The suit was brought by the ACLU on behalf of the Missouri Association of School Librarians and the Missouri Library Association. The ACLU is representing the librarian groups pro bono, but the lawsuit nonetheless raised the hackles of Republicans, because how dare those librarians push back against a perfectly fine censorship law? After the law passed last year, schools removed hundreds of titles, many of them by LGBTQ authors or people of color, although we’d bet a nickel they weren’t in any sense “pornographic.”
And yes, while the law applies only to school library holdings, the public libraries have to suffer because public librarians had to go and sue over a bill that’s none of their damn business. Know your place, ladies.
The $4.5 million funding cut was introduced last week by Rep Cody Smith (R), the chair of the House Budget Committee, who explained,
“They are seeking to overturn that law that was unanimously supported by the House,” said state Rep.

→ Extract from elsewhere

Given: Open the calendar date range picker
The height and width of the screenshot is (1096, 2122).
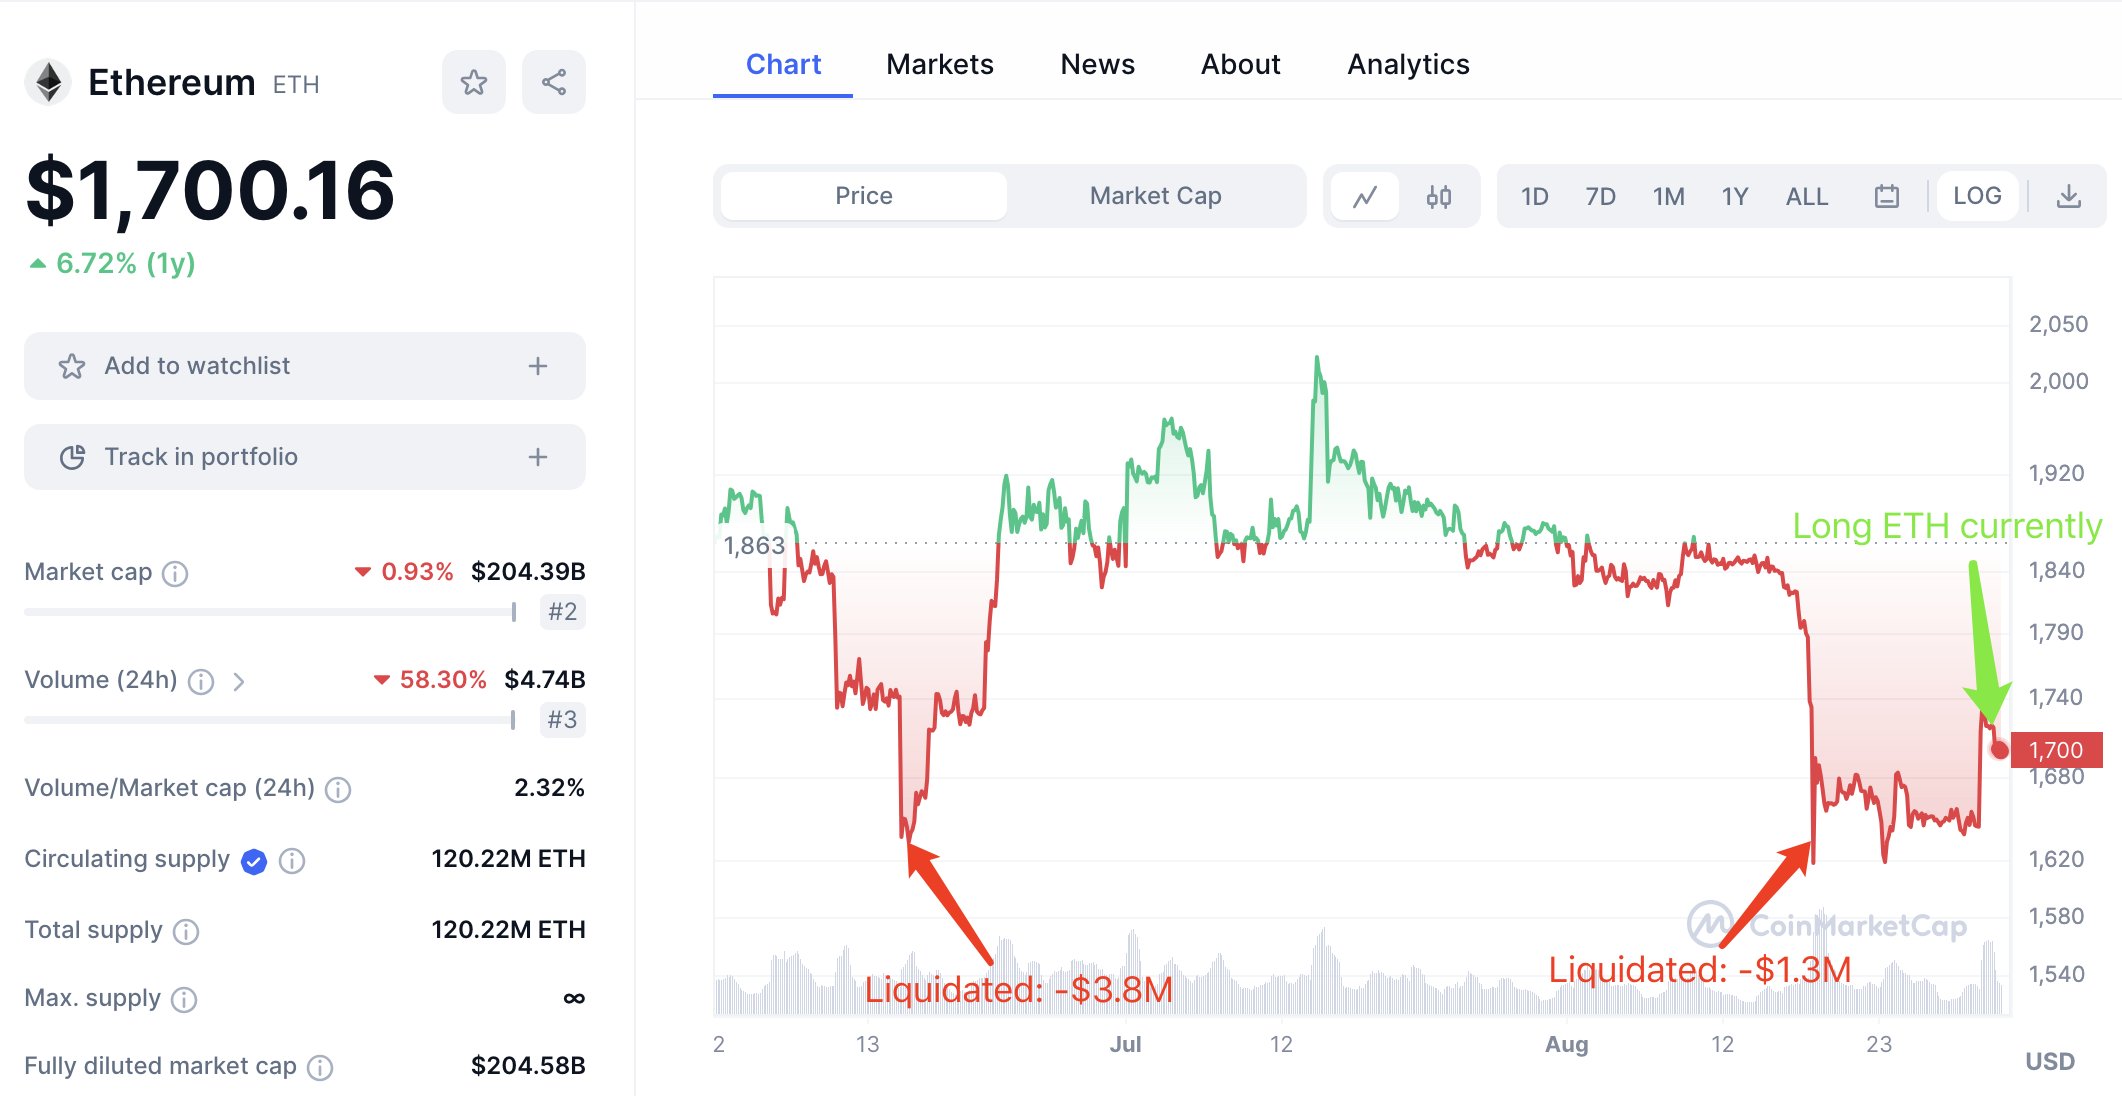Looking at the screenshot, I should (x=1886, y=196).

Cody Smith, a Carthage Republican and chair of the committee who proposed the cut. “I don’t think we should subsidize that.”

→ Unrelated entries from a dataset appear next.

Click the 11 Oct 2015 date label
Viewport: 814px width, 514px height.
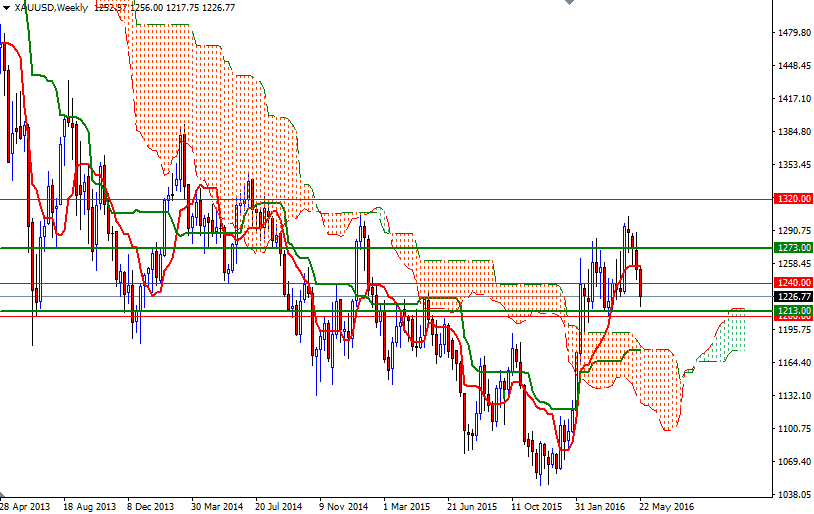coord(539,507)

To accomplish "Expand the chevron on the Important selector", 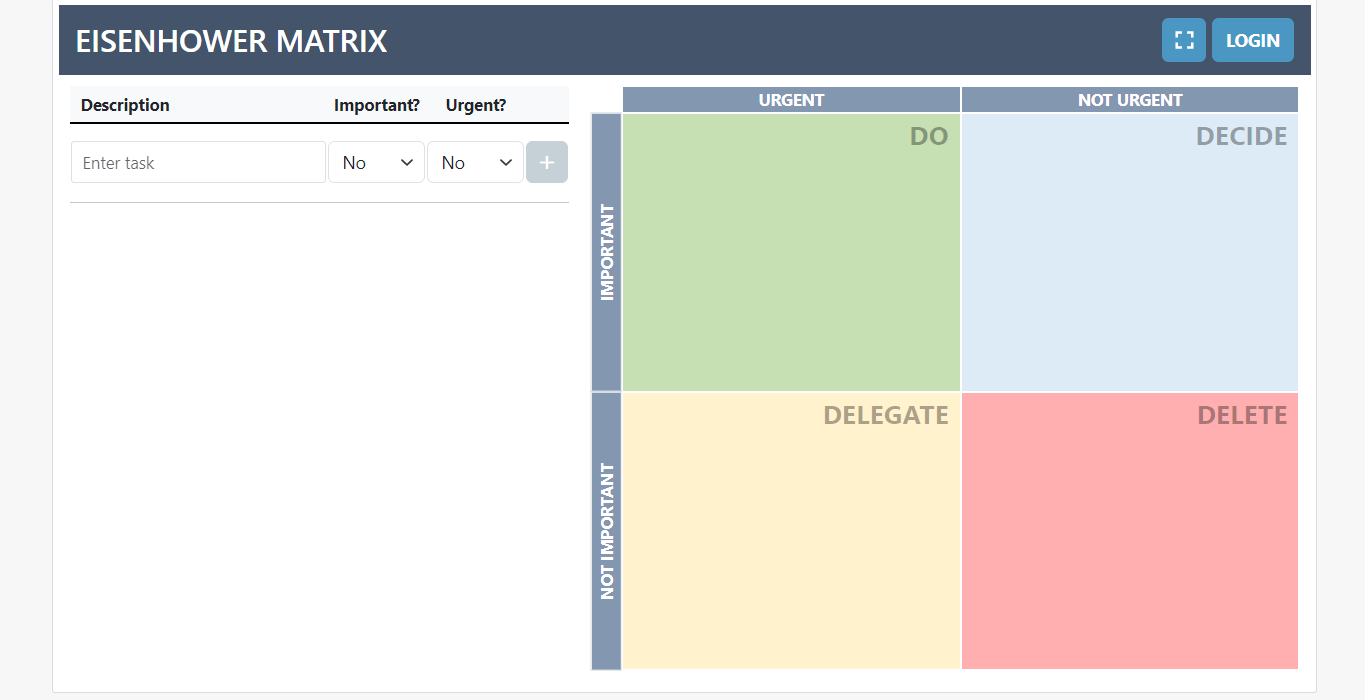I will [406, 161].
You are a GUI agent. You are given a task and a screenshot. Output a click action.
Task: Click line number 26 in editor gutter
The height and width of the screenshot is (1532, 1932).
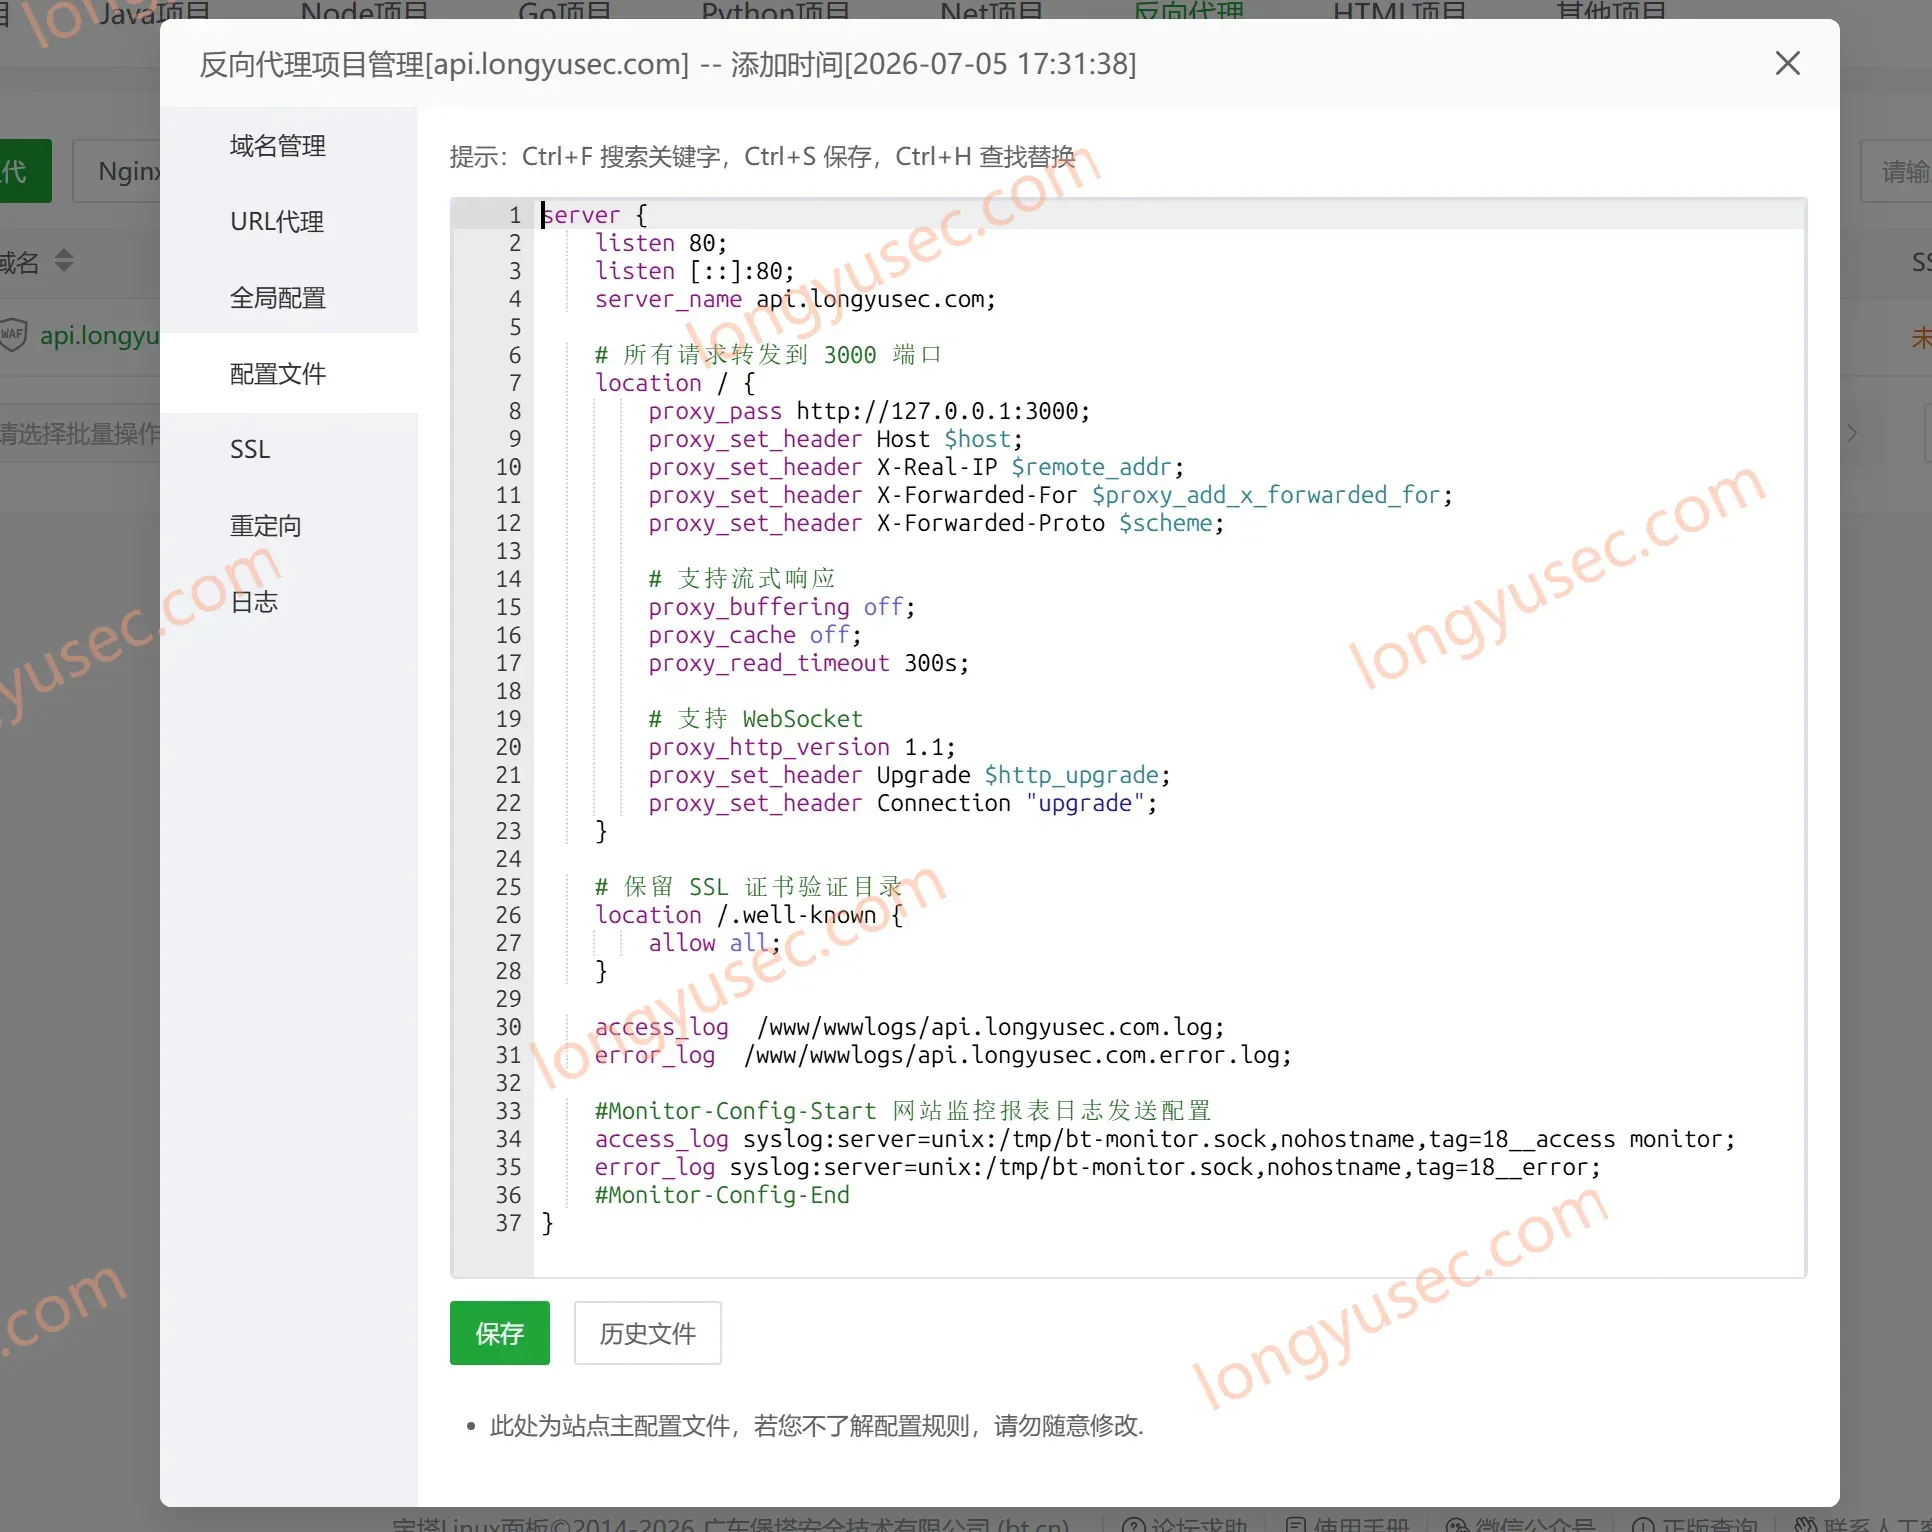(x=508, y=915)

Yes, see again that part about the ACLU taking the case pro bono.
An ACLU of Missouri spokesperson, Tom Bastian, said in a statement when the budget cut was introduced that punishing the state’s library patrons was “abhorrent”:
If the members of the committee are concerned about preserving taxpayer funds, they should stop enacting laws they know do not meet constitutional muster, not burden local governments in a misguided effort to silence organizations who object to the legislature’s overreach.
Well, look, Mr. American Communist Libertines Union man, if librarians would just understand that Republicans can do whatever they want, things would run a lot smoother, and the losers and drifters who use public libraries might not get caught up in the crossfire.
[WaPo gift link / AP / Kansas City Star / Image generated using DreamStudio AI and photoshoop]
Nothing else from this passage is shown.